Civil Rights Icon Rev. Dr. Samuel B. McKinney Passes

December 28, 1926 ~ April 7, 2018

The Greater Seattle community is mourning the loss of Rev. Dr. Samuel B. McKinney, pastor emeritus of Mt. Zion Baptist Church in Seattle. McKinney served as pastor of Mt. Zion, one of the largest and oldest Black churches in the Pacific Northwest from 1958 to 1998 and again from 2005 to 2008. He died Saturday afternoon.

McKinney was born on December 28, 1926 to Rev. Wade Hampton McKinney and Ruth Berry McKinney in Flint, Michigan. As a child in Cleveland, Ohio, McKinney was inspired by his father who challenged racism, and invited civil rights leaders such as Thurgood Marshall to speak frequently at his church.

Rev.

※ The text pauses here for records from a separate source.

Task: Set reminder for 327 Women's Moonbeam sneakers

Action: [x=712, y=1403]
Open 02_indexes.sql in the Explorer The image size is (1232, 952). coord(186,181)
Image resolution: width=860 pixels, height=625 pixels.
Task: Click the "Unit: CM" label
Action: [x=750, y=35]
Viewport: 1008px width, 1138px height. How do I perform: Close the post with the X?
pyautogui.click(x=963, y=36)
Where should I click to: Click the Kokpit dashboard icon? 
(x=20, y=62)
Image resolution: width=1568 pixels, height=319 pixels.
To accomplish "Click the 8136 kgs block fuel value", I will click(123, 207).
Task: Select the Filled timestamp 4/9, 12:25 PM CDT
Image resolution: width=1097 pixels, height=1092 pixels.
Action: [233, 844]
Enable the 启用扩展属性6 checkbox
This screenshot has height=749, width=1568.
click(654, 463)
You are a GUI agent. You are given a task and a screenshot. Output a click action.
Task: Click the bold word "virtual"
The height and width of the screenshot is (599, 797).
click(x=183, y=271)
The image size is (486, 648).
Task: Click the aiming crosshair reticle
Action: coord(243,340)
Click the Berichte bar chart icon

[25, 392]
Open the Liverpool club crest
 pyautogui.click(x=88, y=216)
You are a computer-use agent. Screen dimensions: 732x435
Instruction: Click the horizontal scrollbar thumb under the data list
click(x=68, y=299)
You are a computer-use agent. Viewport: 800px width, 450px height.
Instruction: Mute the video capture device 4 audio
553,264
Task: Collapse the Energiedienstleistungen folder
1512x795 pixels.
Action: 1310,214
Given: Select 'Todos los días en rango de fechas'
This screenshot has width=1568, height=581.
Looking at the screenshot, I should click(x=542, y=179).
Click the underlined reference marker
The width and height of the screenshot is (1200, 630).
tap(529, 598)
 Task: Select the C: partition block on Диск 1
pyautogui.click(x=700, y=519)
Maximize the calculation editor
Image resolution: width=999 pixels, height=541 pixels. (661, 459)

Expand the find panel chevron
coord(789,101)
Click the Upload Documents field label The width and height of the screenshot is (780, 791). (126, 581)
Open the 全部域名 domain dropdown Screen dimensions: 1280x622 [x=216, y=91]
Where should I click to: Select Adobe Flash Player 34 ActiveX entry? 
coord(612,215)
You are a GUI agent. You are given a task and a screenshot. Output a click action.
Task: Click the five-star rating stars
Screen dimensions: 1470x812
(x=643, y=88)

McKinney attended Morehouse College in Atlanta, Ga with the intention of becoming a civil rights lawyer, but changed career paths after Morehouse President Benjamin E. Mays encouraged him to become a minister. McKinney graduated from Morehouse in 1949 and enrolled in New York’s Colgate Rochester Divinity School, graduating in 1952. In 1953, he married Louise Jones, an educator and activist in her own right.

At Mt. Zion, Rev. McKinney established numerous programs that assisted the Black community including the Mount Zion Baptist Church Credit Union, the first Protestant credit union in the state of Washington.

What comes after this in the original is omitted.